The Christian Science Monitor ran an interesting story earlier this week in which a number of criminologists were consulted about whether recent shootings, murders, and other violent crimes could be linked to the economic downturn in the United States. The paper cites a number of cases that have made the headlines in recent weeks: “Four Oakland, Calif., police officers shot down. An Alabama man strolling a small town with a rifle, looking for victims. Seven elderly people shot dead at a North Carolina nursing home. And on Sunday, six people, including four kids, died in an apparent murder-suicide in an upscale neighborhood in Santa Clara, Calif.”
The details in all these cases are still emerging. In most, the exact motive has yet to be determined – or may never be fully understood. On a broader level, however, such incidents may be happening more often because an increasing number of Americans feel desperate pressure from job losses and other economic hardship, criminologists say.
“Most of these mass killings are precipitated by some catastrophic loss, and when the economy goes south, there are simply more of these losses,” says Jack Levin, a noted criminologist at Northeastern University in Boston.

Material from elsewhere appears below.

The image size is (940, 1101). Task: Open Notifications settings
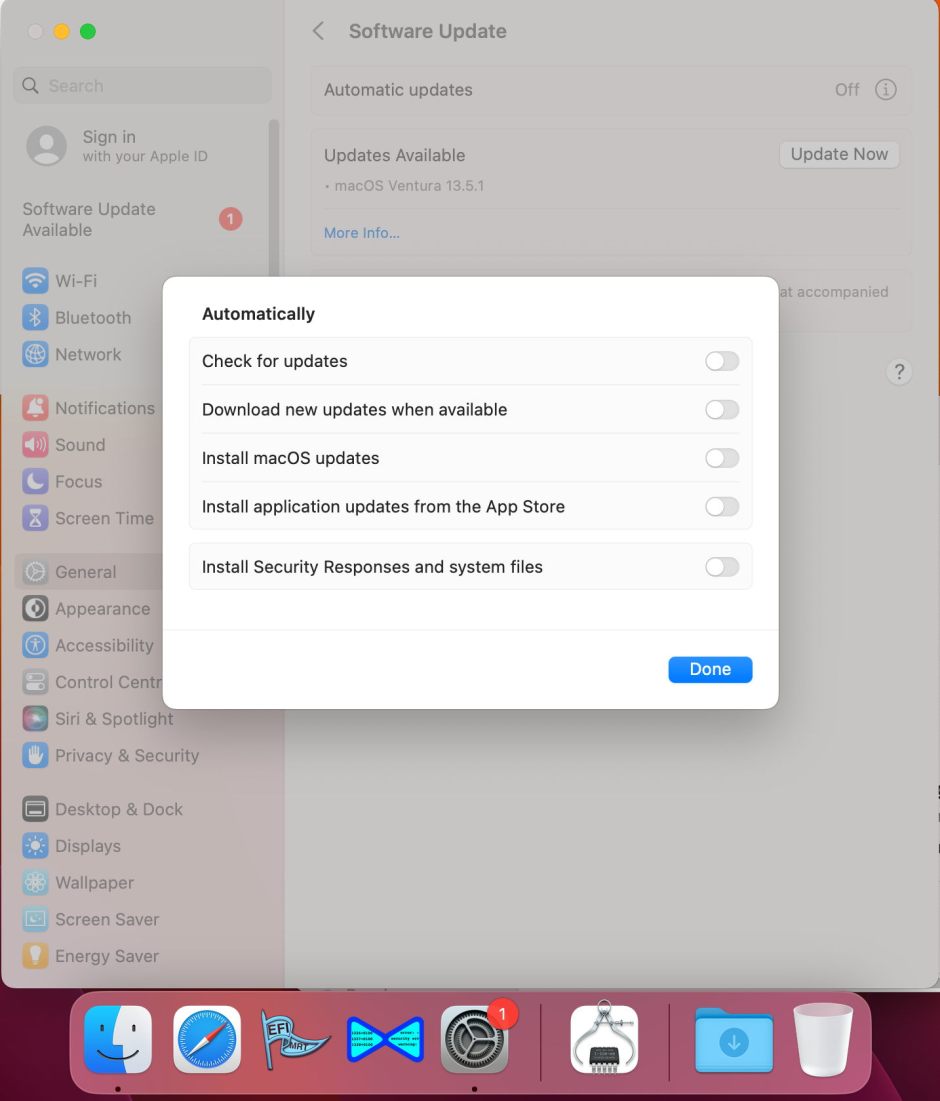(x=105, y=408)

Direct correlation between economic cycles and homicides is difficult to prove, cautions Shawn Bushway, a criminologist at the University at Albany in New York. But an economic downturn of this breadth and depth hasn’t been seen since data began to be collected after World War II, he also points out. “This is not the average situation,” Mr. Bushway says.
Still, criminologists do say that certain kinds of violent crimes have risen during specific economic downturns. The recession in the early 1990s “saw a dramatic increase in workplace violence committed by vengeful ex-workers who decided to come back and get even with their boss and their co-workers through the barrel of an AK-47,” Mr. Levin says.